Carta do Gestor/Informativo Mensal de Dezembro de 2025
- Carta do gestor
- 8 de janeiro de 2026
O ano de 2025 chega ao fim marcado por elevada volatilidade nos mercados
globais. Um dos grandes destaques foi a influência da retórica política de
Donald Trump, com seu estilo negociador de “aperta e solta”, que contribuiu
para um ambiente de forte instabilidade no início do ano. A partir de abril,
anúncios e cobranças de tarifas comerciais intensificaram o vaivém das bolsas
mundiais, com quedas que, em alguns mercados, se aproximaram de 20%.
Somaram-se a esse cenário a intensificação das tensões entre Estados Unidos
e China, a escalada inédita dos conflitos no Oriente Médio envolvendo Israel e
Irã, pressões políticas sobre o Federal Reserve em relação à política de juros,
além do cerco diplomático à Venezuela na tentativa de encerrar o regime de
Nicolás Maduro. Na América Latina, houve ainda atritos comerciais com o
Brasil, incluindo ameaças tarifárias que duraram cerca de quatro meses,
seguidas posteriormente por uma reaproximação entre os governos. No campo
geopolítico, a busca por um acordo de paz entre Rússia e Ucrânia continuou
sem sucesso, enquanto uma trégua entre Israel e Hamas trouxe algum alívio
temporário. Esses foram alguns dos principais eventos que marcaram o ano.
Apesar desse ambiente conturbado, as bolsas globais encerram 2025 próximas
de máximas históricas, impulsionadas sobretudo pelos investimentos em
inteligência artificial. Esses aportes têm sustentado o crescimento econômico,
mas também elevaram o nível de endividamento e concentraram riscos. As
ações das chamadas “Sete Magníficas” registraram forte valorização,
aumentando significativamente a exposição dos investidores ao setor de IA, o
que levanta preocupações para 2026 sobre a possível formação de uma bolha.
Nesse contexto, cresceu a busca por ativos de proteção, com destaque para o
ouro, que acumulou valorização de 65% ao longo do ano, chegando a testar
máximas históricas em torno de US$ 4.500. Paralelamente, aumentou a
apreensão em relação à nomeação do próximo presidente do FED, prevista
para o início de janeiro de 2026, alimentando receios de interferência política
na política monetária. Como reflexo, o índice DXY atingiu a mínima do ano, com
o dólar acumulando desvalorização próxima de 15% em 2025.
O Banco Central Americano reduziu a taxa de juros em 0,25%, para 3,5% ao
ano. A decisão, no entanto, não foi unânime e evidenciou uma divisão relevante
no comitê. Houve defesa pública de um corte mais agressivo, de 0,50 ponto
percentual, por parte de Miran, enquanto Schmid e Goolsbee se posicionaram
a favor da manutenção das taxas. O comitê destacou preocupação tanto com a
inflação ainda elevada quanto com o aumento da taxa de desemprego,
apontando riscos maiores para o cumprimento do mandato de emprego.

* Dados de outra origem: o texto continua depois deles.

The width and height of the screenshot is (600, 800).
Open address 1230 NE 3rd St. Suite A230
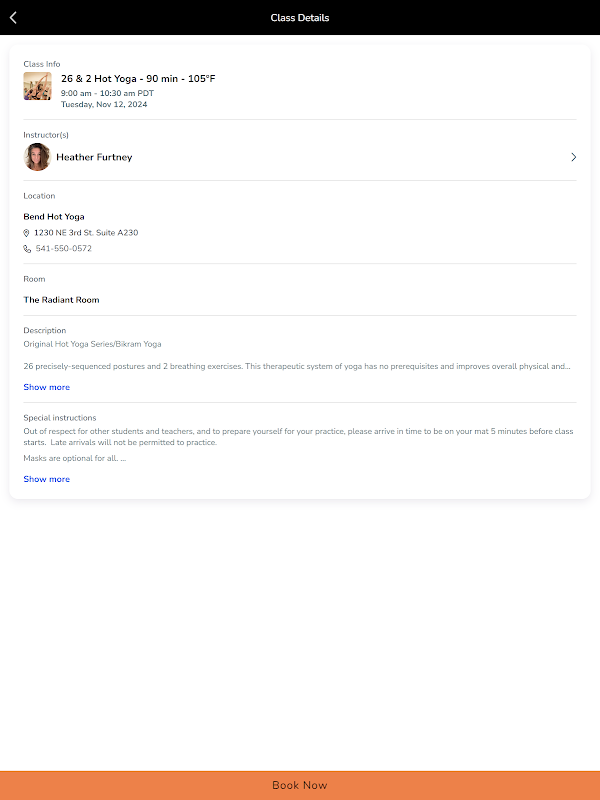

No discurso, o Federal Reserve adotou um tom mais dovish, mas reforçou sua
dependência dos dados, indicando que a decisão de janeiro ficará
condicionada às próximas divulgações econômicas. Na entrevista, ficou clara a
preocupação com o mercado de trabalho, incluindo a possibilidade de que os
dados de emprego estejam superestimados. Em relação à inflação, o comitê
avaliou que os impactos das tarifas tendem a ser pontuais, podendo ser
compensados por reduções nos custos de habitação (housing) e pela
contenção de custos por parte das empresas. A autoridade monetária
considera que a política monetária está bem posicionada no momento. Com
isso, o mercado atribuiu maior peso ao fato de que o corte de juros em
dezembro ocorreu em função dos dados de emprego, enquanto para janeiro a
expectativa é de que o FED aguarde novos dados, com viés de manutenção das
taxas diante da inflação ainda elevada e de uma possível estabilização do
mercado de trabalho. Na Bolsa de Chicago, a probabilidade de manutenção
dos juros para janeiro está em torno de 70%.
Na Europa, o Banco Central Europeu manteve a taxa de juros em 2% ao ano,
sinalizando um período prolongado de estabilidade e indicando que não há
pressa para novos cortes. A autoridade monetária considera a inflação próxima
de 2% adequada e avalia que a demanda interna será o principal motor de
crescimento nos próximos anos, levando o mercado a concluir que o ciclo de
cortes já foi encerrado.
O Banco da Inglaterra reduziu a taxa básica em 0,25 ponto percentual, para
3,75% ao ano, em uma decisão apertada, com placar de 5 a 4. O comitê avaliou
que a política monetária ainda é restritiva, mas demonstrou otimismo com a
trajetória de queda da inflação rumo à meta de 2%, esperada para 2026, o que
deve levar a um ritmo mais lento de cortes à frente.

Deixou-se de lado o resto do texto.